In view of the detrimental effects of corticosteroids and their significant impact on survival and NRM, steroid sparing has become an important secondary end point both in clinical studies and daily clinical practice. The median prednisone dose at study enrollment was 0.31 mg/kg per day overall and 0.29 mg/kg per day in responders. By week 49, the median steroid dose had decreased to 0.12 mg/kg per day in ibrutinib responders, and 26 patients (62%) reached a steroid dose <0.15 mg/kg per day. Only 5 ibrutinib responders were able to discontinue corticosteroids. In a multicenter prospective phase 2 randomized study of ECP for treatment of steroid-refractory or -dependent chronic GVHD, >50% reduction in corticosteroid dose was achieved at weeks 12 and 24 in 25% and 39.6% of patients, respectively, in the ECP arm, and 35% of patients had a final steroid dose <10 mg per day at week 24.6 Thus, as with ECP, the administration of ibrutinib had a steroid-sparing effect in patients with chronic GVHD; however, the open-label study design could have influenced steroid-reduction policy.
During the last 5 years, our understanding of chronic GVHD pathogenesis and basic biology has substantially improved, offering the possibility of new therapeutic approaches being directed in more precise ways to target specific immunologic mechanisms and pathways.8 Chronic GVHD develops via a complex cellular and molecular network involving thymic damage and aberrant antigen presentation, leading to aberrant T- and B-cell activation and differentiation, alloantibody formation, and tissue fibrosis.8 This phase 1b/2 trial was based on a biological rationale from preclinical studies that inhibition of the BTK and interleukin-2–inducible T-cell kinase by ibrutinib would have an impact on chronic GVHD pathogenesis.
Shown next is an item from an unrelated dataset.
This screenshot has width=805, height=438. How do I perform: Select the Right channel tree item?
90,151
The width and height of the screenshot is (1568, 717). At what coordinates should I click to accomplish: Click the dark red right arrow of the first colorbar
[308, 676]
Concomitant biomarker analyses in plasma revealed reductions in markers of inflammation, lymphocyte activation, and tissue fibrosis. Considering the small and heterogeneous population and the lack of correlation with response, these findings are of interest, but we must await confirmation in larger prospective studies with biologically classified patients9 to allow further assessment of the impact of ibrutinib on pathogenic pathways of chronic GVHD.
Nevertheless, the study by Miklos et al, performed according to NIH criteria, remains highly valuable. The efficacy and safety data on ibrutinib in salvage therapy support its use in first-line treatment of chronic GVHD excellently, and results of the ongoing randomized phase 3 study are awaited.
Conflict-of-interest disclosure: The author received honoraria for speakers’ bureau participation from Mallinckrodt, Novartis, and Amgen.